=== Section Start ===

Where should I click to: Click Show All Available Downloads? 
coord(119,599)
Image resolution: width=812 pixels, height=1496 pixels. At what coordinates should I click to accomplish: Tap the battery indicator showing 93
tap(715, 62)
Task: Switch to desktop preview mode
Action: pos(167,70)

=== Section End ===

Exercise objective:
Return, word for word, the line containing "Image resolution: width=812" and all lines after it through the last line of the records, and nothing else.

Response below:
Image resolution: width=812 pixels, height=1496 pixels. At what coordinates should I click to accomplish: Tap the battery indicator showing 93
tap(715, 62)
Task: Switch to desktop preview mode
Action: pos(167,70)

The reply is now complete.